The third film, The Lone Samaritan, also elaborates on the themes of loyalty, religious belonging in a changing world, and the intersections of gender and religion. Portraying a familial tragedy of ruptured love and a longing for connection, the set-up may seem confusing at first, as it describes a conflict specific to this family and community, yet it is also emblematic of wider tensions between cultural beliefs and traditional norms that seem out of step with modern lives. The film tells the saga of the Tsedaka family, focusing on the elderly father Baruch and his daughter Sophie. The Tsedakas are excommunicated Samaritans, an ancient sect that separated from the Jewish people 125 generations ago and whose descendants now live as an insular tight-knit community of adherents in two locations within Israel and Palestine.
This particular family was shunned when the parents refused to separate from their eldest daughter because she did not submit to the community’s demand that she have an arranged marriage. When the three younger sisters followed suit and abandoned religious norms (leaving only the father and brother to hold the fort), things got worse. The loss of four women—and their potential for progeny—is perceived as inflicting unacceptable harm on a community whose survival depends on absolute loyalty and adherence to its conservative ways.
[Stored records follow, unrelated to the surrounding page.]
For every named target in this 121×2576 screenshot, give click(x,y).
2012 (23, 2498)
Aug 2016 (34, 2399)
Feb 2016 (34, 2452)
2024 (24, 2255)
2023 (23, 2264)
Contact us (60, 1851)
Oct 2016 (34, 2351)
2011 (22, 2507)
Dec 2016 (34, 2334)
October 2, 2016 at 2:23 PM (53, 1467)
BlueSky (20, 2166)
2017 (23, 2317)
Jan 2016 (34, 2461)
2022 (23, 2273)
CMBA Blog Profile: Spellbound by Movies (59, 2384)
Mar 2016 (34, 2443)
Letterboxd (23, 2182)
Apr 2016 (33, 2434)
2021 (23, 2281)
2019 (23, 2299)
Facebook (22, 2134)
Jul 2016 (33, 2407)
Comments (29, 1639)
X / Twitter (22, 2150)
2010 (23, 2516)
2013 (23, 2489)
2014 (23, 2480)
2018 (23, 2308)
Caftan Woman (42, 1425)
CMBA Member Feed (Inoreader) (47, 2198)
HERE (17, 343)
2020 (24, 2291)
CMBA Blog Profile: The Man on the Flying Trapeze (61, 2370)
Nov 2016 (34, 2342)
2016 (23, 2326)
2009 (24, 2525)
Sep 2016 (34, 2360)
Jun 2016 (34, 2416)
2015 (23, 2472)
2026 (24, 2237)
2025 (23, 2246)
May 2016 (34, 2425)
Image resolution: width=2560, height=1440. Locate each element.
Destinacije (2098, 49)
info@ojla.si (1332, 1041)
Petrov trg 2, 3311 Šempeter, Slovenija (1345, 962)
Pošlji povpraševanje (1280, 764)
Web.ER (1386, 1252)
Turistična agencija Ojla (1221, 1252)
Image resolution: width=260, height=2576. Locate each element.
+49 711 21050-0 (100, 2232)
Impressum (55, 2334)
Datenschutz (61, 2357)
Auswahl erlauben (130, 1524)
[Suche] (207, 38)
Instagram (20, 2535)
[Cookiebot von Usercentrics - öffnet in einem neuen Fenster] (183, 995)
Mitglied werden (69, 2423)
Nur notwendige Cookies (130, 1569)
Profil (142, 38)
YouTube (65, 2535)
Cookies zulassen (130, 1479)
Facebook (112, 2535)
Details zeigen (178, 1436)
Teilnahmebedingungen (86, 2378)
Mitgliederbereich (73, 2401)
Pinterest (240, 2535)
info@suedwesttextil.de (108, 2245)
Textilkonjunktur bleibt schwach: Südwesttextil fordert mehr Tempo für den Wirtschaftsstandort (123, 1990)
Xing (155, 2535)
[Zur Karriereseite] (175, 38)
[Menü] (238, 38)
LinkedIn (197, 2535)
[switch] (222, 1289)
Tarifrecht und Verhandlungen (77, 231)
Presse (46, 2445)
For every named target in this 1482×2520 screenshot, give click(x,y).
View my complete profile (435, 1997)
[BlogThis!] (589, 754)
While some daughters seem to have made peace with this fate, the father suffers daily from being left outside the communal bounds, and his loneliness is costing him his health. The tensions arise most clearly around Sophie, the daughter who converted to Judaism, integrated into mainstream Israeli culture, and became a celebrity, singer, and actor. By not only assimilating but thriving and succeeding, she is marked as rebellious and dangerous. In addition to daring to leave the faith she refuses to feel shame and suffer in silence. The film is at its most interesting when Sophie converses with her own daughter, sharing her longing to belong, which merges anger at the abuse and disconnection with a desire for forgiveness and repair.
More generally, the film uses an idiosyncratic story to explore broad themes of love, sacrifice, and loyalty while examining connections between religious, familial, communal, and societal spheres—a frame that shows how powerfully individuals can feel the loss of communal belonging and how this loss may reverberate for generations. It also provides a prime example of how collective identities and social structures—religious and otherwise—often hinge on controlling women’s sexuality and fertility. Therefore, if the first two films reviewed here fill the audience with optimism and renewed vitality, The Lone Samaritan provides no closure, and, like the main characters, leaves audiences in limbo, pondering important questions that linger.
1 For more on the American Catholic feminist movement, see Mary J. Henold, Catholic and Feminist: The Surprising History of the American Catholic Feminist Movement (Chapel Hill: University of North Carolina Press, 2012).
2 For more on the shifts in Vatican policies, see Ryan P. Murphy, “Promises Unfulfilled: American Religious Sisters and Gender Inequality in the Post-Vatican II Catholic Church,” Social Compass 61, no. 4 (2014): 594–610.
3 For more on how such a sense of betrayal by religious institutions can fuel both devotion and resistance in a different religious context, see Tanya Zion-Waldoks, “Politics of Devoted Resistance: Agency, Feminism, and Religion among Orthodox Agunah Activists in Israel,” Gender & Society 29, no. 1 (2015): 73-97.
4 To explore the intersection between hip hop culture, race, and feminism, see Brittney C. Cooper, Susanna M. Morris, and Robin M. Boylorn, eds., The Crunk Feminist Collection (New York: The Feminist Press, 2017).
5 On addressing the tensions, see Aisha Phoenix, “Negotiating British Muslim Belonging: A Qualitative Longitudinal Study,” Ethnic and Racial Studies 42, no. 10 (2019): 1632-50.